The room mostly looked as if William had just left. Shelves of important gilded tomes jutted from the walls. His two desks still held his objects – one for private work, one for the public – from Downing Street letterheads to hedgehog paperweights. Charlie opened a cupboard, took out a yellow box: Gladstone’s business cards. And in the fireplace, an arsenal of axes, some of which are clearly used well.

However, it was not your age at all. Among the antique ideas and fittings were works by three contemporary artists, each trying to respond to the room.

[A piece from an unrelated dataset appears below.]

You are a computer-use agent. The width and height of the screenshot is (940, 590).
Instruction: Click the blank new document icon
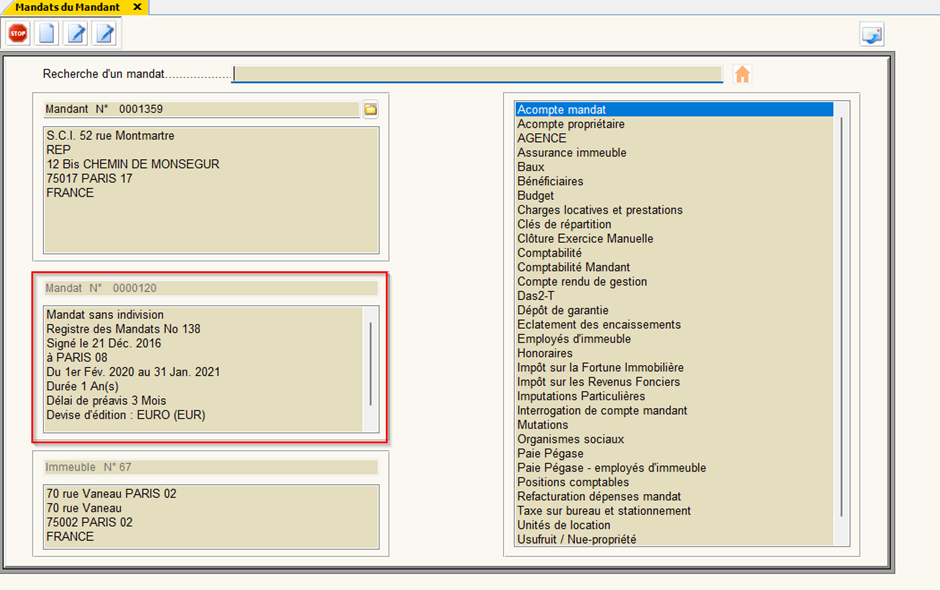(x=46, y=34)
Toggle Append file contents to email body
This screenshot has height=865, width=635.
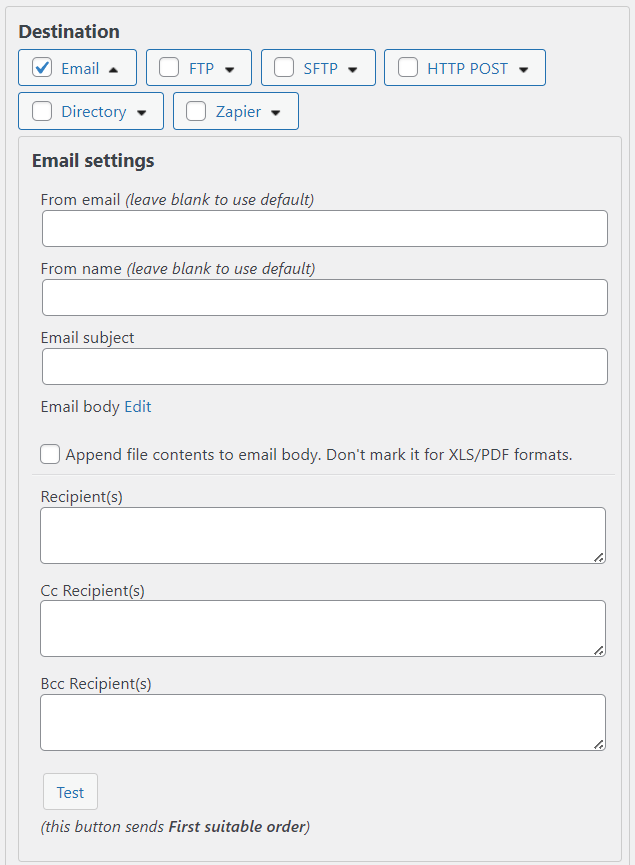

A scrawled map of the British Empire by activist Adah Parris raised the specter of imperialism, racism and William’s father, John Gladstone – owner of over 2,500 enslaved people.

Rather than shying away from this dark legacy, in August 2023, Charlie apologized for the family’s historical role in slavery, and is funding research into its effects. Looking at the future again.

“We can only change in our own way,” Charlie told me. Whether that’s taking an ax to an issue or developing a place like Hawarden so it can be enjoyed in new ways.

Fundamentals

The West End (07818 246118; hawardenestateholidays.co.uk) costs from £3,300 for a three-night weekend stay, £5,600 per week, sleeping 10. The West End can also sleep four, from £1,320 per three night stay, £2,240 per week. Mid-week stays are also available. Private dinner with Adam £90pp. Yoga classes at the Walled Garden School from £35; see the calendar for a list of classes.